** Selected passage **
Both species have pushed onto pastures and are encroaching on the habitats of threatened and endangered species in New England and New York and of distinctive, prairie-like vegetation around the Great Lakes. Pale swallowwort also may harm forest regeneration. Both have been in the United States since the 1800s but have been expanding rapidly since the 1970s and are now found in Canada and at least 21 states from New England to Maryland and west to Kansas and Nebraska.
Lindsey Milbrath, an Agricultural Research Service entomologist with the Biological Integrated Pest Management Research Unit in Ithaca, New York, is working with ARS and university colleagues in Ithaca; Urbana, Illinois; and Fort Detrick, Maryland, and with partners overseas to try to curb the threat these two weed species pose to nurseries, Christmas tree farms, pastures, and natural areas.
The researchers are evaluating several potential biocontrols and searching for the biological mechanisms that make European swallowworts such dogged threats. “We’re looking for weak links that we could somehow exploit to control them,” Milbrath says.
Why Are They So Successful?
Research has shown that the reddish-flowered pale swallowwort grows rapidly in fields and forest edges but also invades understories, whereas the purple-flowered black swallowwort prefers habitats with more daylight. Pale swallowwort is from Russia and Ukraine, and black swallowwort is from southwestern Europe. Both have tenacious roots and buds that send out new shoots when surface growth is pulled up or mowed.
In one study, the researchers identified a mechanism that swallowworts might be using to colonize an area. Previous research suggested that pale swallowworts might be putting phytotoxins into the soil to discourage the growth of competing plants nearby—a process known as “allelopathy.” But the specific compounds responsible for pale swallowwort’s toxic effects had not been identified. The researchers wanted to determine whether both swallowwort species use a similar allelopathic strategy in displacing native plants.

** Dataset extract **
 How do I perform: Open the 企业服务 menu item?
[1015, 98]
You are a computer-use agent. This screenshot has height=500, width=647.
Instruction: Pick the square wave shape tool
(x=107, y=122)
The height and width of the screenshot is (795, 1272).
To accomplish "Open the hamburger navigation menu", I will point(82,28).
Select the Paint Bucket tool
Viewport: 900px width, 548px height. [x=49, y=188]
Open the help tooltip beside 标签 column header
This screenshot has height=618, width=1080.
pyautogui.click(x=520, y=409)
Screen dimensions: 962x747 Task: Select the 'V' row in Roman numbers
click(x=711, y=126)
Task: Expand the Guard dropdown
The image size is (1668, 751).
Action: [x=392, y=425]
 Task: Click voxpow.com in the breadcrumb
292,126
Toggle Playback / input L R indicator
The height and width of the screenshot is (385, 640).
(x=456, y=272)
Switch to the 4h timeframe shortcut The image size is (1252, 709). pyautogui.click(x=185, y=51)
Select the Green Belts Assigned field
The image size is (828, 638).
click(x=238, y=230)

** What to do **
Reproduce the swallowwort passage above word for word, beginning at the words "The researchers are" and stopping after "They So Successful?".

** Solution to the exercise **
The researchers are evaluating several potential biocontrols and searching for the biological mechanisms that make European swallowworts such dogged threats. “We’re looking for weak links that we could somehow exploit to control them,” Milbrath says.
Why Are They So Successful?